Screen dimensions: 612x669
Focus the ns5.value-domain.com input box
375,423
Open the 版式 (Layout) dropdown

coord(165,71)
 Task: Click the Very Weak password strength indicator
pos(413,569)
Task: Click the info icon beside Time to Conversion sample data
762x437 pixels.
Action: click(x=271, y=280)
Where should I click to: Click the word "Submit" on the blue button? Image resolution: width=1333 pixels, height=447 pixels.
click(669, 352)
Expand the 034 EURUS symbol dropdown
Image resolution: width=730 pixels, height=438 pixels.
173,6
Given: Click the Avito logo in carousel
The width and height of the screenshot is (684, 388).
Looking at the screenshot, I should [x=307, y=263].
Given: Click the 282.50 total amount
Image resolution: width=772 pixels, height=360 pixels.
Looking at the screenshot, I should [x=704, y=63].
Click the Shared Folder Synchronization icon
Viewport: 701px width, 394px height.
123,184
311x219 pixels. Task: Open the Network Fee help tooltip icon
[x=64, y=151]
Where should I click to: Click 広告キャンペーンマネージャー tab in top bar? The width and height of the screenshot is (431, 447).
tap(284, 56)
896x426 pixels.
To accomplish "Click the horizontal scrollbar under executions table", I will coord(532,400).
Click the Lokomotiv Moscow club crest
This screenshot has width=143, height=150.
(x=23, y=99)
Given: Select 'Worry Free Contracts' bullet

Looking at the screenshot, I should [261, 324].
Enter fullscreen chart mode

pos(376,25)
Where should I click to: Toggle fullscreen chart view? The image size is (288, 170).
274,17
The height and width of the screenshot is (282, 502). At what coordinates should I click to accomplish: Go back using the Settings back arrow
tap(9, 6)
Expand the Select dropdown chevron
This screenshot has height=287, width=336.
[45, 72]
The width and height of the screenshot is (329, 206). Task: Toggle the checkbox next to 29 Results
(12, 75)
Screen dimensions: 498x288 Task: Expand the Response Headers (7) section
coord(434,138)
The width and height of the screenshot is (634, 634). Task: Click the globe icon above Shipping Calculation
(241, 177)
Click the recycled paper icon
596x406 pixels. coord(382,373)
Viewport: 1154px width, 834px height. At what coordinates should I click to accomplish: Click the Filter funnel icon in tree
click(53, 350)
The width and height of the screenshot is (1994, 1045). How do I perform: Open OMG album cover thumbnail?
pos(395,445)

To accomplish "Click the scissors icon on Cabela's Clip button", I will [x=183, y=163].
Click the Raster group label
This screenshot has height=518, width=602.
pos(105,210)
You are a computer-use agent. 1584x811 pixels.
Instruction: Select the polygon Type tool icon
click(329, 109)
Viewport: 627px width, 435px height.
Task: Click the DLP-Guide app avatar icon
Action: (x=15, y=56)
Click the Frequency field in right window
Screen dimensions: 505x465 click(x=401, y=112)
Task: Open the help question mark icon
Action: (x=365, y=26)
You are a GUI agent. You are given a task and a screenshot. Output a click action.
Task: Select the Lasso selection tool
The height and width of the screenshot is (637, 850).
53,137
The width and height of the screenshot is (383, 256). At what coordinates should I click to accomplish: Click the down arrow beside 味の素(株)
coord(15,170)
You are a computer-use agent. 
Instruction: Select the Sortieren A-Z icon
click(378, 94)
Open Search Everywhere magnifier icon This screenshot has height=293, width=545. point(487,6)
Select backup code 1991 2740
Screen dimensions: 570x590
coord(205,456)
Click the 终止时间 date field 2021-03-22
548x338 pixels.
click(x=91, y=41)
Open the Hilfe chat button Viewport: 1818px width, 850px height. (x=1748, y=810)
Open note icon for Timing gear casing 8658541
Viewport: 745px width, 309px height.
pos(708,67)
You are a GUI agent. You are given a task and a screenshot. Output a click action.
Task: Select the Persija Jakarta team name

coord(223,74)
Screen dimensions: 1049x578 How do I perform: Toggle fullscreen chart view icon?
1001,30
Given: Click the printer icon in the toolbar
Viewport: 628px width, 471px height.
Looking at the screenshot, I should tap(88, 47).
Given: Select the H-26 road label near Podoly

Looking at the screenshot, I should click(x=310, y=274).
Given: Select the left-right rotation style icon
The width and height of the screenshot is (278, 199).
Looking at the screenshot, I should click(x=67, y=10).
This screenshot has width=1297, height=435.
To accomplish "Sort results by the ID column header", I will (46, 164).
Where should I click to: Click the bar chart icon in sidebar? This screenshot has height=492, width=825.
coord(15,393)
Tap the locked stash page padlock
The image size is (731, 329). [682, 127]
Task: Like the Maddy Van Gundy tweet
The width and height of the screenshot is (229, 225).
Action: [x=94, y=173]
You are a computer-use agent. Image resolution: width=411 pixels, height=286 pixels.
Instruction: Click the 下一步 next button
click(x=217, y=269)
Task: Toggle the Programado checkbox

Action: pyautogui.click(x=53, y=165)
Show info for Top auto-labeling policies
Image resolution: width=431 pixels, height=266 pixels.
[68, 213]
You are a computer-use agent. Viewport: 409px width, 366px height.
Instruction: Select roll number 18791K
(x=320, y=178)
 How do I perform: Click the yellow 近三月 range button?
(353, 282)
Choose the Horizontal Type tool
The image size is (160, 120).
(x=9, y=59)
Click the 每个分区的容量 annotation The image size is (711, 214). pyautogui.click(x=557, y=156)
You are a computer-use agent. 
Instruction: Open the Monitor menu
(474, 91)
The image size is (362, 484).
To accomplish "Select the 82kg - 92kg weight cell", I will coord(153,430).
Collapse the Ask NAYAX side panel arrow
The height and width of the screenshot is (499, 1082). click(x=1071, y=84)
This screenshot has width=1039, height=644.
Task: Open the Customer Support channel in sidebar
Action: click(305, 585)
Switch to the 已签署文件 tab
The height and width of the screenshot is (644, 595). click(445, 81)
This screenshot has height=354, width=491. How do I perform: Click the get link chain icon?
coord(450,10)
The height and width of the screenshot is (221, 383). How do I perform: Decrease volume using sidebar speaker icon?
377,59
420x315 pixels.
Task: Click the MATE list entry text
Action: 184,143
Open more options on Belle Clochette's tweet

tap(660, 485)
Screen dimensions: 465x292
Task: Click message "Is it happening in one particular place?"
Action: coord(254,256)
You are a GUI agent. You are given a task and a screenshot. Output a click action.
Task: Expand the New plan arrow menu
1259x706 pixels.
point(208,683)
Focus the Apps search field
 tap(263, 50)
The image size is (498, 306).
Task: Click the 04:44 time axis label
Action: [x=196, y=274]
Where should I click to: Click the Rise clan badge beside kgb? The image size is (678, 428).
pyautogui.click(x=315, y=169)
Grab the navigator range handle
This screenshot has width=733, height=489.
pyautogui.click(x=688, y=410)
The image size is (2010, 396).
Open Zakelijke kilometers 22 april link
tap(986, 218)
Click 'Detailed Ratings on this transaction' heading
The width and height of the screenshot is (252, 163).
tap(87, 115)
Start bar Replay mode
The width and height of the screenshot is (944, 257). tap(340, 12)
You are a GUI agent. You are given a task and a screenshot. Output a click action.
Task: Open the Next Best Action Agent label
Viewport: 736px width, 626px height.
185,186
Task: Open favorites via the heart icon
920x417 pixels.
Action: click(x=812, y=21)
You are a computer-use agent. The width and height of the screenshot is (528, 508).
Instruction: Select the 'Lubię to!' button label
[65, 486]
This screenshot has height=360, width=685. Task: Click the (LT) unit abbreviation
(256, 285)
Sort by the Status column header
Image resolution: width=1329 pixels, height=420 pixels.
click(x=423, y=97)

Exercise –
Where a line of the data holds "info", show that line.

Answer to the problem –
Task: Click the info icon beside Time to Conversion sample data
Show info for Top auto-labeling policies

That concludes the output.